Given that A reduces to B in $O(n^2)$ and B is solvable in $O(n^3)$, solve A

Question

Suppose a problem A reduce to problem B and reduction is done in $O(n^2)$ time.

If problem B is solved in $O(n^3)$ time then what about the time complexity of problem A?

Approach:

A is reduced to B . Here reduction is done at polynomial time. Here B is solved in polynomial time. So A should also be in polynomial time.

Now A can not be harder than B, So I think A can be $O(n^3)$ or $O(n^2)$. But logically if I reduced A to B and if B is $O(n^3)$ then it makes no sense for A to be $O(n^2)$, else why would I reduce it to higher complexity?
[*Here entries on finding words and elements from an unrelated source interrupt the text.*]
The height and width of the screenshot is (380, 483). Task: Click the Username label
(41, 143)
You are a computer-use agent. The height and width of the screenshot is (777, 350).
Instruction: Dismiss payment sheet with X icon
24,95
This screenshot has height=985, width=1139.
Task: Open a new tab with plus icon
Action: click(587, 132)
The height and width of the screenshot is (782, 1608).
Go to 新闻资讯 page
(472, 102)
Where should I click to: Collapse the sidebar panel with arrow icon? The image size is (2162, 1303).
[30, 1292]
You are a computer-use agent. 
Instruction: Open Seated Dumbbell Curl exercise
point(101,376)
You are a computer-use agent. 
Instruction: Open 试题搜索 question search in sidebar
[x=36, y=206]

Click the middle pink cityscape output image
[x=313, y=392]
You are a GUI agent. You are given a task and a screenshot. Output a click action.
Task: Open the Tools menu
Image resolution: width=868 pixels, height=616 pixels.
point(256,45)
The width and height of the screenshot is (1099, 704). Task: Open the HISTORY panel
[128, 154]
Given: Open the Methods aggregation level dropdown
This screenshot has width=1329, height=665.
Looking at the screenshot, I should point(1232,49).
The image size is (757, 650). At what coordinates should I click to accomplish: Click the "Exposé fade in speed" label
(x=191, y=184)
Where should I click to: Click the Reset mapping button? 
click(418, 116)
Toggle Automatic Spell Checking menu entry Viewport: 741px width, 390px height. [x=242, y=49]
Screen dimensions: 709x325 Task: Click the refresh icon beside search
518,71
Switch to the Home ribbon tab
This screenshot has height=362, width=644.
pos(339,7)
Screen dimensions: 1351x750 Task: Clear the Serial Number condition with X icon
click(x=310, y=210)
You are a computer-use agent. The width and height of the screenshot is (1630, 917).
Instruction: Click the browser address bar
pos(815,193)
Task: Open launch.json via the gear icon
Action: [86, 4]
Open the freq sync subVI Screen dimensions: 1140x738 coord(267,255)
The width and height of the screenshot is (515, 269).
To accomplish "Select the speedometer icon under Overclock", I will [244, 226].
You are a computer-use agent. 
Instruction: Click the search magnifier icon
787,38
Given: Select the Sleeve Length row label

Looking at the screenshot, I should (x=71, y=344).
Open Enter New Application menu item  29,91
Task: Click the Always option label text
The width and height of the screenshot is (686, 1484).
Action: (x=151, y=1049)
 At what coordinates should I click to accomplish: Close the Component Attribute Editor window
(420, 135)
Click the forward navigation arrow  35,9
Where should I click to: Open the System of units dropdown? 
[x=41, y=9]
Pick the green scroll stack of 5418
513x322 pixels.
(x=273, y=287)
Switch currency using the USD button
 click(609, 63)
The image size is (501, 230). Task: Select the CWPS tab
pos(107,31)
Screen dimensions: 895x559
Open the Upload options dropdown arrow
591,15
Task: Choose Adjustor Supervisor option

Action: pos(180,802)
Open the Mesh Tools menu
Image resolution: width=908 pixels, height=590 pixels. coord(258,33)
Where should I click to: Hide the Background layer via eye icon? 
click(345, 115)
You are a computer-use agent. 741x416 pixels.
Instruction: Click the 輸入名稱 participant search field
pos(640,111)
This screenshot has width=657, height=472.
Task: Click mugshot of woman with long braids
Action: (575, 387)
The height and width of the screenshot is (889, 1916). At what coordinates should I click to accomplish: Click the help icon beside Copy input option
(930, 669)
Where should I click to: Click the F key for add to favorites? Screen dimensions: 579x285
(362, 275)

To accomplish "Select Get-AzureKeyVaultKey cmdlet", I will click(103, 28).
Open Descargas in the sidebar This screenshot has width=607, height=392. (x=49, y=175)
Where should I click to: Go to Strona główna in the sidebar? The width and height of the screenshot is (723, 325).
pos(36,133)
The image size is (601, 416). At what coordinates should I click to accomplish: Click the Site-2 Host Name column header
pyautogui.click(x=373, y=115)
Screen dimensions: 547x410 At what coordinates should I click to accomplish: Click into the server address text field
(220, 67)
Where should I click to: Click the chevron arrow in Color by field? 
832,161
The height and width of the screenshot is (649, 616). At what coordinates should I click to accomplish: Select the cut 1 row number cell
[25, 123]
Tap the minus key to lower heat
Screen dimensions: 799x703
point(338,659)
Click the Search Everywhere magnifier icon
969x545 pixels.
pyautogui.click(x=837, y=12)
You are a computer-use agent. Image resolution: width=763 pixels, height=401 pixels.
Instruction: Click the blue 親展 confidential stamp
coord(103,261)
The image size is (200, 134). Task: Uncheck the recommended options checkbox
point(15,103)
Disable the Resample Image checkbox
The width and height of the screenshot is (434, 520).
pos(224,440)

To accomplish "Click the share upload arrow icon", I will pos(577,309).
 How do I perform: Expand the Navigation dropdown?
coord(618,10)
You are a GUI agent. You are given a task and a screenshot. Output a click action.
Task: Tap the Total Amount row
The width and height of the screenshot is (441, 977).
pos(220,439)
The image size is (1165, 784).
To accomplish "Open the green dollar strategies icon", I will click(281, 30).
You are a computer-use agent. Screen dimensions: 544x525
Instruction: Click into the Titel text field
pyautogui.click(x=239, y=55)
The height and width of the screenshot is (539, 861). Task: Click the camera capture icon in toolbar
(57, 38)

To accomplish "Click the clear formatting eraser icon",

So A is $O(n^3)$.

But my doubt is, we say while reduction that A can not be harder than B then how can we decide whether it is $O(n^2)$ or $O(n^3)$. Or is this argument only valid for P, NP classes of problem when I say A can not be harder than B or B must be at least as hard as A?

Answer given is "A is $O(n^3)$", but why can't it be $O(n^2)$ as "A can not be harder than B" but can be of equal complexity? Or is reducibility just an argument for complexity classes?

Explain if possible how reduction actually works, and why I couldn't apply it to my problem.